There are pros and cons to rising home prices, economists say.
“The vast majority of homeowners have seen significant gains in equity over the past two years, which is helping the economy through increased consumer spending,” said Lawrence Yun, chief economist at NAR, in a release. “At the same time, home prices have been rising faster than incomes, while mortgage interest rates are above the record lows of a year ago. This is beginning to hamper housing affordability.”
Four of the five most expensive housing markets in 2013′s fourth quarter are in California: San Jose, with a median existing single-family price of $775,000; San Francisco, at $682,400; Anaheim-Santa Ana at $666,300; and San Diego, at $476,800. Honolulu, Hawaii, rounded out the top five with a median price of $670,80.
In contrast, the national median price for an existing single-family home in the fourth quarter was $196,900, up 10.1% from a year ago, says NAR.
“The national figures provide useful background, but it really gets down to supply and demand in a given neighborhood,” said NAR President Steve Brown. “Metropolitan area figures are an excellent gauge of local housing markets, but there can be widely ranging conditions within a metro area.”
On the other side of the scale are the five lowest-cost metro areas: Toledo, Ohio with a median single-family price of $80,500; Rockford, Ill, at $81,400; Cumberland, Md., at $89,500; Elmira, N.Y., at $99,500; and South Bend, Ind., at $101,100.
Two of those metro areas, Toledo and Rockford, are among the metro areas with the greatest housing affordability conditions in 2013, along with Decatur and Springfield, Ill., and Lansing-East Lansing, Mich.
Friday, December 20, 2013
Misinformation about Reverse Mortgages
The REAL facts about Reverse Mortgages
1. You never forfeit title to your home, and you retain all your rights as the homeowner.
2. As long as one borrower occupies the home, and proerty taxes and homeowners insurance are kept current, you cannot be required to leave or sell the home.
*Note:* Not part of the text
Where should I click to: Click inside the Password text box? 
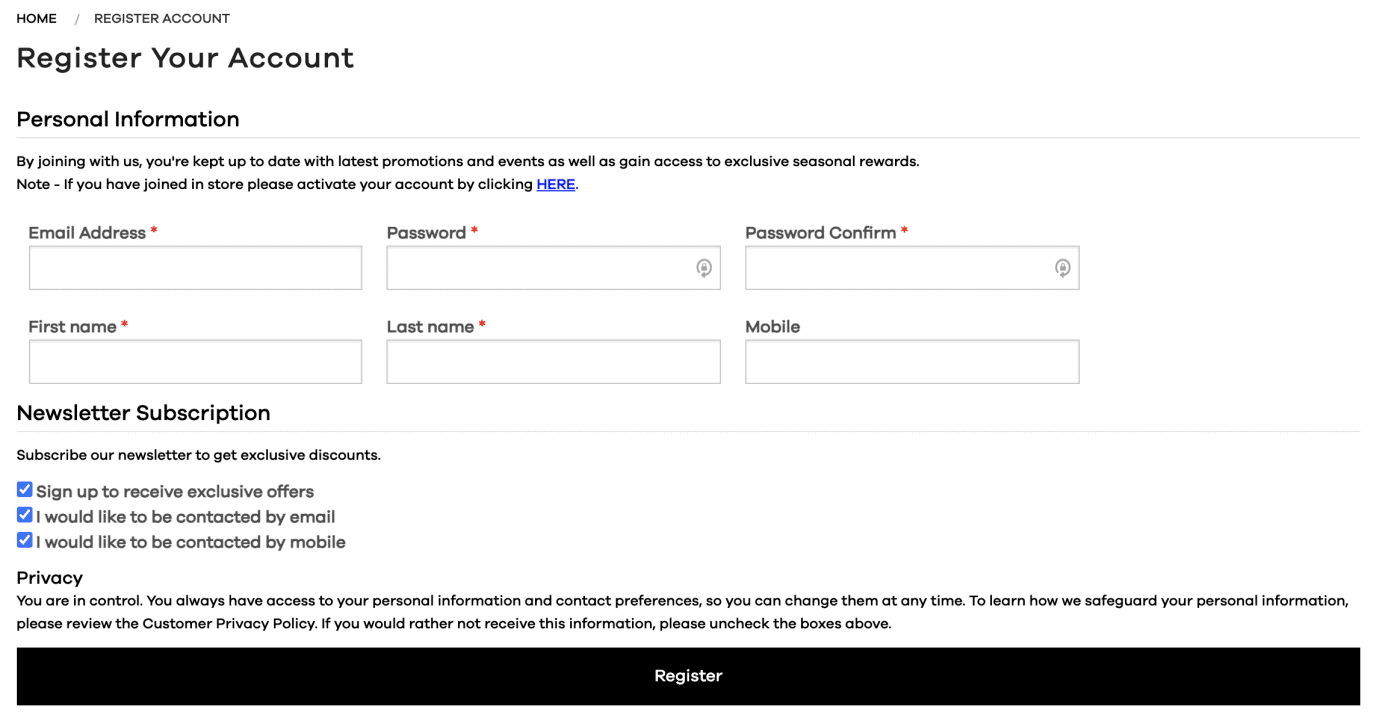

3. You can never owe more than the value of the home, and you cannot leave yourself or your family in debt.
4. Low interest rates, home appreciation, and how interest is assessed often results in substantial equity remaining untouched, and available to pass on the your heirs.
5. The proceeds from a reverse mortgage are not taxable, and they will not affect your Social Security or Medicare benefits.
6. Reverse mortgages can be sued to pay off mortgage balances on your current home, or used in the purchase of a new home that might better suit your needs. In all cases, you will eliminte all requirements to make monthly mortgage payments.
1. You never forfeit title to your home, and you retain all your rights as the homeowner.
2. As long as one borrower occupies the home, and proerty taxes and homeowners insurance are kept current, you cannot be required to leave or sell the home.
3. You can never owe more than the value of the home, and you cannot leave yourself or your family in debt.
4. Low interest rates, home appreciation, and how interest is assessed often results in substantial equity remaining untouched, and available to pass on the your heirs.
5. The proceeds from a reverse mortgage are not taxable, and they will not affect your Social Security or Medicare benefits.
6. Reverse mortgages can be sued to pay off mortgage balances on your current home, or used in the purchase of a new home that might better suit your needs. In all cases, you will eliminte all requirements to make monthly mortgage payments.